Sembilan Belas

36 9 0
                                    

...

"Beneran udah gapapa? Gimana kalau izin aja, biar nanti abang yang ketemu sama wali kelas kamu?" Nabhan berbicara sambil terus menatap lekat ke arah Melodi yang berada di sampingnya. Sepanjang perjalanan dia selalu menanyakan berkali-kali kepada Melodi tentang hal ini. Tangan kirinya terus menggenggam Melodi erat seolah enggan kehilangan tangan kecil hangat itu.

"Melodi udah gapapa kok, Abang. Sekarang udah kuat lagi Melodinya," Melodi menjawab pertanyaan Nabhan dengan senyum yang tersungging di wajahnya yang sayu usai terisak tangis.

Nabhan masih tetap menatap Melodi lekat, menelusuri mimik wajah dari gadis di hadapannya ini. Dia menghela napas panjang, wajahnya tak bisa berbohong. Dia sangat khawatir kepada sosok gadis di hadapannya ini. Gadis ini, gadis yang sukses membuat jantungnya berdenyut nyeri saat melihatnya terisak dengan tubuh yang bergetar. Melihat wajahnya memerah karena air mata sialan.

Sungguh, dia tidak tahu sebetulnya apa yang terjadi kepada Melodi. Melodi tidak menceritakan apapun. Nabhan hanya bisa menerka segala kemungkinan yang ada di kepalanya. Penyebab gadisnya ini menangis dengan derasnya. Nabhan rasanya ingin sekali memaki dan menghajar mereka yang sudah membuat gadisnya ini menangis, sungguh.

"Kalau ada apa--"

"Kalau ada apa-apa Melodi harus langsung hubungin Abang." sela Melodi sebelum Nabhan selesai mengucapkan kalimatnya.

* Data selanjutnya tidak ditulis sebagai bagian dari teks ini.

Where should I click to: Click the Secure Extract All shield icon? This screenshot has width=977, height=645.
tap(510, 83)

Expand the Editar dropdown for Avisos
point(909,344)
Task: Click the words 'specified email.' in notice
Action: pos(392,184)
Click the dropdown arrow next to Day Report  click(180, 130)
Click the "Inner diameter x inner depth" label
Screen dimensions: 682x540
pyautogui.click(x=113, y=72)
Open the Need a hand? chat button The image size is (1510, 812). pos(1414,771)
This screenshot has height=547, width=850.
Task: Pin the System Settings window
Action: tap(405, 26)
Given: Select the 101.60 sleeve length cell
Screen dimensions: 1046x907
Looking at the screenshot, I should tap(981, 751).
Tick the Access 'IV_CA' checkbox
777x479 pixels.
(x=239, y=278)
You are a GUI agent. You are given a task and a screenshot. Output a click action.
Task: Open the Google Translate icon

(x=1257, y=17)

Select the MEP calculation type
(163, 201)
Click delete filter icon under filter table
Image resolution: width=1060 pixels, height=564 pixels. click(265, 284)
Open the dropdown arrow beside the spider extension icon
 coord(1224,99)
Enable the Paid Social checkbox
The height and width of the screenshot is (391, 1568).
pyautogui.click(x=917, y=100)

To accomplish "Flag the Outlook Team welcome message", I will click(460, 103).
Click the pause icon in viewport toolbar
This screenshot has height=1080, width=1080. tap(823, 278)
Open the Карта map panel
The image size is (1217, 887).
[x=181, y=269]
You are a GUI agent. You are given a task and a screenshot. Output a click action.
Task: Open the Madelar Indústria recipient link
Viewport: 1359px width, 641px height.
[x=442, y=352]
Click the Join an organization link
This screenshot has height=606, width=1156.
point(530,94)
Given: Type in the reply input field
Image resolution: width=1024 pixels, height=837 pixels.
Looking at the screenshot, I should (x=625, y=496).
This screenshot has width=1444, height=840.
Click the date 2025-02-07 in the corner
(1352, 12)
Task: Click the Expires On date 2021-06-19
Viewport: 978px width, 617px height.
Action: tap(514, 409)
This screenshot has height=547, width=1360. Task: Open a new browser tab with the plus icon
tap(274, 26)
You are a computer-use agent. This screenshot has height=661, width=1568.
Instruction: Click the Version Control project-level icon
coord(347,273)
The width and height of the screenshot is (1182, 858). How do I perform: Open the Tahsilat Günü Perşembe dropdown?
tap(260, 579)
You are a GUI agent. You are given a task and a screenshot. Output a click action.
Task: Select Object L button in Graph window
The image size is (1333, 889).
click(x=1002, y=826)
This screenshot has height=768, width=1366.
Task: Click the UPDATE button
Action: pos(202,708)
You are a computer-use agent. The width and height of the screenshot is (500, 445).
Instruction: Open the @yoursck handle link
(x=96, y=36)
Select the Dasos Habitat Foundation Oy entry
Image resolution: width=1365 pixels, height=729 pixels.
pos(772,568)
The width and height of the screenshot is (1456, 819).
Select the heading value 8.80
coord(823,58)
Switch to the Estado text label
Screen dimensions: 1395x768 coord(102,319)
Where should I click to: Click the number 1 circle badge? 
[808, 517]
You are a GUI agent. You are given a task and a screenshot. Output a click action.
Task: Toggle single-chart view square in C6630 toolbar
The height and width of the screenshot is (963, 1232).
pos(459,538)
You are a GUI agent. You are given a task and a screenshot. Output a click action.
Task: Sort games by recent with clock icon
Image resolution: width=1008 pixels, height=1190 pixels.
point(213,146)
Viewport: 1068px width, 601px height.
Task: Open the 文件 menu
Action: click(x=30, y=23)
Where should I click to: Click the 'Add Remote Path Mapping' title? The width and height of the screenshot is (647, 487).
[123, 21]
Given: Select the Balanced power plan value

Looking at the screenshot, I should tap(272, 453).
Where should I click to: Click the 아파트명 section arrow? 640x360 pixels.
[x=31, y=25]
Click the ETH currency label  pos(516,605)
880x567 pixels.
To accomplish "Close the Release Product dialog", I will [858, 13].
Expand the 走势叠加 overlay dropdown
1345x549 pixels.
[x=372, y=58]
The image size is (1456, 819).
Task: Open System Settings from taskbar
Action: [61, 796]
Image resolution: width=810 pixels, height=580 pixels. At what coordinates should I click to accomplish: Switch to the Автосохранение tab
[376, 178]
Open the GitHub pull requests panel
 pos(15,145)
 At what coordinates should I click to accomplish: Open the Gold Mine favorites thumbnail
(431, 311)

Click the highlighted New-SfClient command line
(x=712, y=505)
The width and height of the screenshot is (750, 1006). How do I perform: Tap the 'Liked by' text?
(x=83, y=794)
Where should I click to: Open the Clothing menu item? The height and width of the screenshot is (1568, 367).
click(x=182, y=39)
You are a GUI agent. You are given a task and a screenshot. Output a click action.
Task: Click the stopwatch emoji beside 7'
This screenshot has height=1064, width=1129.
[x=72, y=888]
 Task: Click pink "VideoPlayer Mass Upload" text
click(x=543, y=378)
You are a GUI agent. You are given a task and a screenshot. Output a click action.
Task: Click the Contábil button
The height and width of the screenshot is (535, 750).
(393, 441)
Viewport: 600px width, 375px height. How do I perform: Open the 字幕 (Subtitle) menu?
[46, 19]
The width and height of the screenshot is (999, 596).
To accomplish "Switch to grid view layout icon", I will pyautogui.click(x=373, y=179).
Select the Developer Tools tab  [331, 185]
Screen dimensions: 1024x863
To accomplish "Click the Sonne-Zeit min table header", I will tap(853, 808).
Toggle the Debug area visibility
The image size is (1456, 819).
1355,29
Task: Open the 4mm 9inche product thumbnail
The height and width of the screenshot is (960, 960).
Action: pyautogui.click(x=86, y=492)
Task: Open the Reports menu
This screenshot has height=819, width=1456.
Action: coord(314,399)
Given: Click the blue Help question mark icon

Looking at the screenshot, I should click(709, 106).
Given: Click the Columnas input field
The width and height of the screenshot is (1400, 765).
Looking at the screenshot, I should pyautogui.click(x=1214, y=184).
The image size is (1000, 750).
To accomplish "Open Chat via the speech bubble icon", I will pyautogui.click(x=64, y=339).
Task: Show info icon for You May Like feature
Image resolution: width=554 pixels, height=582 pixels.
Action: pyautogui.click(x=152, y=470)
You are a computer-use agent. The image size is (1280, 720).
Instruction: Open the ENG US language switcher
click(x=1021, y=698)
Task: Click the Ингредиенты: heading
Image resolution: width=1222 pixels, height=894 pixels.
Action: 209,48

"Abang udah bilang itu sepanjang jalan tadi." Melodi menggerakan badannya untuk menghadap Nabhan lurus,  dia menatap Nabhan kemudian melepaskan tautan tangannya,lantas mengangkat jari kelingking,

" Melodi janji, kalau Melodi gak baik-baik aja Abang jadi orang pertama yang bakal Melodi hubungin!" Nabhan menatap jari kecil dihadapannya kini. Dia tersenyum lantas menautkan jari kelingking itu dengan jari kelingkingnya.

" Pulangnya Abang jemput. Abang udah disini lima menit sebelum bel pulang. Paham?" Melodi lantas mengangguk-anggukan kepalanya.

Nabhan kembali menghela napas panjang, tanpa kata dia menarik tangan Melodi dan mendekapnya dengan erat. Nabhan menaruh dagunya di atas kepala Melodi, mengelus punggungnya dengan lembut. Melodi terdiam kaku, dia terkejut dengan tindakan Nabhan tersebut.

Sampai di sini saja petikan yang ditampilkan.